__EXERCISE DETAILS__
Exactly as written, transcribe the data that follows.

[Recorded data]
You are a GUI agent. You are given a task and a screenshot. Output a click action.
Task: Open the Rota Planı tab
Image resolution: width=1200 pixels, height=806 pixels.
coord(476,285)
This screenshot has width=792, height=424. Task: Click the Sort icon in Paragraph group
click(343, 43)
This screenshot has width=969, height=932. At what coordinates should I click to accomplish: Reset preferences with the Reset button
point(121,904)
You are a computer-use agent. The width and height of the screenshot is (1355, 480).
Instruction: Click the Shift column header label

__ANSWER TO THIS TASK__
You are a GUI agent. You are given a task and a screenshot. Output a click action.
Task: Open the Rota Planı tab
Image resolution: width=1200 pixels, height=806 pixels.
coord(476,285)
This screenshot has width=792, height=424. Task: Click the Sort icon in Paragraph group
click(343, 43)
This screenshot has width=969, height=932. At what coordinates should I click to accomplish: Reset preferences with the Reset button
point(121,904)
You are a computer-use agent. The width and height of the screenshot is (1355, 480).
Instruction: Click the Shift column header label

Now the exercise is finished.